## Data shown
* * * * * * * * *

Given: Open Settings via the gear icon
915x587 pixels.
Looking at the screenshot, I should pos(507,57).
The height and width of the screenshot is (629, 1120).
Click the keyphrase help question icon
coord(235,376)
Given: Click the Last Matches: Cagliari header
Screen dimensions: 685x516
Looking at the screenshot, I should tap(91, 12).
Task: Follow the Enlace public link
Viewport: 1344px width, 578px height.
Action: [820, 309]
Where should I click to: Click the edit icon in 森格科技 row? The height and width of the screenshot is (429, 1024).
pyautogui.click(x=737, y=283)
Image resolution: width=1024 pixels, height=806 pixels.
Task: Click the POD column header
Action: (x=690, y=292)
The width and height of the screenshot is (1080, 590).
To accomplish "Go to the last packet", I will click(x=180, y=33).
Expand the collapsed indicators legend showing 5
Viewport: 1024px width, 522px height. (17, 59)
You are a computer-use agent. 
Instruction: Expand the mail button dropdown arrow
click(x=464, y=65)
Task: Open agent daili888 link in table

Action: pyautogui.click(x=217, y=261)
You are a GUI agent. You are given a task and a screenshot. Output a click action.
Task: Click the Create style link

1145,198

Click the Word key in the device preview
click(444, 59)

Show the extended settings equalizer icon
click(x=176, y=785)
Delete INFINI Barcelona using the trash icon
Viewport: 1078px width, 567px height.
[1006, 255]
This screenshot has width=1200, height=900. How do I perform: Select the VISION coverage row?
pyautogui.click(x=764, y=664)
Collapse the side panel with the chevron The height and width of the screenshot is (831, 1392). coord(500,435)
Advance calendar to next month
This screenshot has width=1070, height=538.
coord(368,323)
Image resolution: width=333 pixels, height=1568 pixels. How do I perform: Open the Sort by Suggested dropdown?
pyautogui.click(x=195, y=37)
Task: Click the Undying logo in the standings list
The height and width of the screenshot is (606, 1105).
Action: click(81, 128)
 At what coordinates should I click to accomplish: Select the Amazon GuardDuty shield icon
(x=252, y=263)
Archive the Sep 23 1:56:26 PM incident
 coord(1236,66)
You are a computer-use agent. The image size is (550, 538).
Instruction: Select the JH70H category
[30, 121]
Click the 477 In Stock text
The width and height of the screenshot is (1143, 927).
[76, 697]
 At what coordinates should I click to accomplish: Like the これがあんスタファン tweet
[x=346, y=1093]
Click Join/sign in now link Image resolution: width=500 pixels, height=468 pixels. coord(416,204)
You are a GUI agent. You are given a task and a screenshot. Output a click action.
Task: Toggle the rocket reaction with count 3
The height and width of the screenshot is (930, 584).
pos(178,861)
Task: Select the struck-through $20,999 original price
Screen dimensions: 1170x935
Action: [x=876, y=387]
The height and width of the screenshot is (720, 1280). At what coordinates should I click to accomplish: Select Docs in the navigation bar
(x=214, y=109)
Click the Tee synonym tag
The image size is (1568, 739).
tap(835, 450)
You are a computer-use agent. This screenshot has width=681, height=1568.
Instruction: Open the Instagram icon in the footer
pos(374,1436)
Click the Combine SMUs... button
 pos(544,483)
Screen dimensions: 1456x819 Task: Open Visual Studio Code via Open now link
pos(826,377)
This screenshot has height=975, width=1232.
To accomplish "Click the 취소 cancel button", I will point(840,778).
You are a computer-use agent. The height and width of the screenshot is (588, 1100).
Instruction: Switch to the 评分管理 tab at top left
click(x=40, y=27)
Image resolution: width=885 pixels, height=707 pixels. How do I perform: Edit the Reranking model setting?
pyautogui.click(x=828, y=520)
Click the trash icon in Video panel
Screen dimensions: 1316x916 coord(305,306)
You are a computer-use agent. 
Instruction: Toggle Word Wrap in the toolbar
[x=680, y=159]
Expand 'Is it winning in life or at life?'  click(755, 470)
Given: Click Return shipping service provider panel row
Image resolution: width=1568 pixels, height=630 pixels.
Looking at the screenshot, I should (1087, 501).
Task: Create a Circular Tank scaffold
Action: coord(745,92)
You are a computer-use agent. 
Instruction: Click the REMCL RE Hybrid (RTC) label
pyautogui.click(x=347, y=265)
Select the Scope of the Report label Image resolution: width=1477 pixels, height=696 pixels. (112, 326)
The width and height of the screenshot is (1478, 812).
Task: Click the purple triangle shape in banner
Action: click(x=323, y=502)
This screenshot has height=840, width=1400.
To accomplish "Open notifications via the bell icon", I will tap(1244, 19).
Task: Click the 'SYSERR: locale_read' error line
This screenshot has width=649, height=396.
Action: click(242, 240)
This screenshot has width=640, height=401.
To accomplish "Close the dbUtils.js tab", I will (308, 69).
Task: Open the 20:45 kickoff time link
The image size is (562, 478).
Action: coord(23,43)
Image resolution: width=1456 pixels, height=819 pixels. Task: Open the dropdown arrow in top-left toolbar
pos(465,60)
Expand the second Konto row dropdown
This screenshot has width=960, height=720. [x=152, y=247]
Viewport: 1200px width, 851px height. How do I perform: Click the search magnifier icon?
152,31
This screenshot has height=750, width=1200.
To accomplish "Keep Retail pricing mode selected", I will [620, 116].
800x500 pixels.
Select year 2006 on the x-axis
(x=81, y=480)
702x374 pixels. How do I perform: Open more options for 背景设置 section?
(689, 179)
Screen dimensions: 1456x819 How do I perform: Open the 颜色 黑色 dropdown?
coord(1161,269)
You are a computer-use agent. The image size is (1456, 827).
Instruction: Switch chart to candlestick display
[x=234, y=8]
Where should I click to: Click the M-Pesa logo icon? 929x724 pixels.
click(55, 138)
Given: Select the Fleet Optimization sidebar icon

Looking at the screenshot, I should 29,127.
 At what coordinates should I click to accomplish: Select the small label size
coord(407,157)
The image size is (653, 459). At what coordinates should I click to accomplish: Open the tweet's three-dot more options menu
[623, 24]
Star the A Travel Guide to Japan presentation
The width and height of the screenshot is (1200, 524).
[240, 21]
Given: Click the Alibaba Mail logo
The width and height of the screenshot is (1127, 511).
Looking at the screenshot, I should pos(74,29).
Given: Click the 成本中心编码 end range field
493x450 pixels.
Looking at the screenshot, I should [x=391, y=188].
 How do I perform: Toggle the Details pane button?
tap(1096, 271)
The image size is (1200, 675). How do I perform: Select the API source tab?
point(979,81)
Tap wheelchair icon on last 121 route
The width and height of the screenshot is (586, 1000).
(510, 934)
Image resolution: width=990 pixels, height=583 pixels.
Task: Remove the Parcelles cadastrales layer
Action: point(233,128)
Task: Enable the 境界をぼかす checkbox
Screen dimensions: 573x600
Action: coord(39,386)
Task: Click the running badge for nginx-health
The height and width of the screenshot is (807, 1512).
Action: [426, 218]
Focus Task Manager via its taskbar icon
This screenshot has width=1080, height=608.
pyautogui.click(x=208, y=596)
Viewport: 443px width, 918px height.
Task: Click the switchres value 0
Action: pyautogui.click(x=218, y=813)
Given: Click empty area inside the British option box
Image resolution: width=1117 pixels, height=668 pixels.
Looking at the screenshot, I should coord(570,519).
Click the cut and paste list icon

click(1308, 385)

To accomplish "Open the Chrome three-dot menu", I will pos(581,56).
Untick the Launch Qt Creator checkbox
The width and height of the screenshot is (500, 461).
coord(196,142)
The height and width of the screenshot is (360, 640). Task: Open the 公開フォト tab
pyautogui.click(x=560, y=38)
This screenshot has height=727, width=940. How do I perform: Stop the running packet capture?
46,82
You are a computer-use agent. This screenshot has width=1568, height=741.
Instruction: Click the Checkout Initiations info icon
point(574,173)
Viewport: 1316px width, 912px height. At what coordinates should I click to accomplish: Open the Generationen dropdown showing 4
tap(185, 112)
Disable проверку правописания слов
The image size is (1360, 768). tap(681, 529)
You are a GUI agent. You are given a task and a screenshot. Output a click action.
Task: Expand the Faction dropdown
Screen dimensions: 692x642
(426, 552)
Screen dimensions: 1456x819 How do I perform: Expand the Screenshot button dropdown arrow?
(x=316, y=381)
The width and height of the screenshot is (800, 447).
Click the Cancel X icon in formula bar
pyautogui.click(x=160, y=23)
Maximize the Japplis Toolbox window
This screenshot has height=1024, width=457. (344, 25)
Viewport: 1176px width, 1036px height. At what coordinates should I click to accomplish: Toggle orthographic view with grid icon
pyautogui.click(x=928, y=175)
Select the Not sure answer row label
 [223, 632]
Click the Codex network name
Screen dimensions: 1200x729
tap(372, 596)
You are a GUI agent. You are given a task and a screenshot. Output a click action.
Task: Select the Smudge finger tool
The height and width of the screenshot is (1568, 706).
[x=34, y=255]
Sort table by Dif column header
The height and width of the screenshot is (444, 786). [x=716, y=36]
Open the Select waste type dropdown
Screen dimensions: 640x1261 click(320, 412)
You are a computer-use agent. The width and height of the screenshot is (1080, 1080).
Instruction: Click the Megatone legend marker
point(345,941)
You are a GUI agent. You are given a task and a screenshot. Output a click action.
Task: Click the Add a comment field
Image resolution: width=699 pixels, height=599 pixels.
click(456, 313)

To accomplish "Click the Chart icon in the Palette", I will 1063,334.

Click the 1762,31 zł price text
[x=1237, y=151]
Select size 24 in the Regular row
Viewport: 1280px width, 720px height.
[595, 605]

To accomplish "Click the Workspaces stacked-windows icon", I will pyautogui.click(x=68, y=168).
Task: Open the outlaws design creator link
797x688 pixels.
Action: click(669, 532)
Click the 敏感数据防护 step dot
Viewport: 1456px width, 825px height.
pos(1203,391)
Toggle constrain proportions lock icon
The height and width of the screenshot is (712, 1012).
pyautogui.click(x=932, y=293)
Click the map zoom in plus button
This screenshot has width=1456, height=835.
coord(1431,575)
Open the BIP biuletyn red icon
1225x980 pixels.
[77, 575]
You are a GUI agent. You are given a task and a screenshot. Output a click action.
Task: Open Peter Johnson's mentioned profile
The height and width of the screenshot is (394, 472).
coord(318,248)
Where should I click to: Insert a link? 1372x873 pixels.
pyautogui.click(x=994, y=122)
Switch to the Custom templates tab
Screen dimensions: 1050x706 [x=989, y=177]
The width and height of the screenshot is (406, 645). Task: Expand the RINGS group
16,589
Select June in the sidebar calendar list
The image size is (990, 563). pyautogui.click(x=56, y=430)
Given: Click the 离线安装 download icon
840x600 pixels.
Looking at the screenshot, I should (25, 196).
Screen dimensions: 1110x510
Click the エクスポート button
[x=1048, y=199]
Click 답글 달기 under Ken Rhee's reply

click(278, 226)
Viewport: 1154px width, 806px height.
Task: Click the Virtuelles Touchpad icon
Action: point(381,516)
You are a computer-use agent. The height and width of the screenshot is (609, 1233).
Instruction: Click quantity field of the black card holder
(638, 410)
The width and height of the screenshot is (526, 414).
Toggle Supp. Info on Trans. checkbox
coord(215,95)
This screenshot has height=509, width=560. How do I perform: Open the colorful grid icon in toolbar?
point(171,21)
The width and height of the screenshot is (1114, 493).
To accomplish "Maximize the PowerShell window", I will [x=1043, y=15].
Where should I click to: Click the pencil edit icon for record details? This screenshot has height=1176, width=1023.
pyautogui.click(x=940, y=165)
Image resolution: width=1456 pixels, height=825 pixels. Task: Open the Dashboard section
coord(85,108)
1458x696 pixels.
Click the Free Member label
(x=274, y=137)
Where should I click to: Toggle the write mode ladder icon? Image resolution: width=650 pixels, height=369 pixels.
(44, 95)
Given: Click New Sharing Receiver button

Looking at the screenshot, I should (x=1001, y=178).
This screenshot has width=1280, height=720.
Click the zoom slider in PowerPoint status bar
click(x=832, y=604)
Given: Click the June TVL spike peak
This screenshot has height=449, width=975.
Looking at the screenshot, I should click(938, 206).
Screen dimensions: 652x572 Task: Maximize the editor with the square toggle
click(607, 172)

* * * * * * * * *

## To do
Find every line in the records that contains the string "arrow", matching case exactly, and copy each of those lines.

## Task answer
Instruction: Expand the mail button dropdown arrow
Image resolution: width=1456 pixels, height=819 pixels. Task: Open the dropdown arrow in top-left toolbar
Screen dimensions: 1456x819 How do I perform: Expand the Screenshot button dropdown arrow?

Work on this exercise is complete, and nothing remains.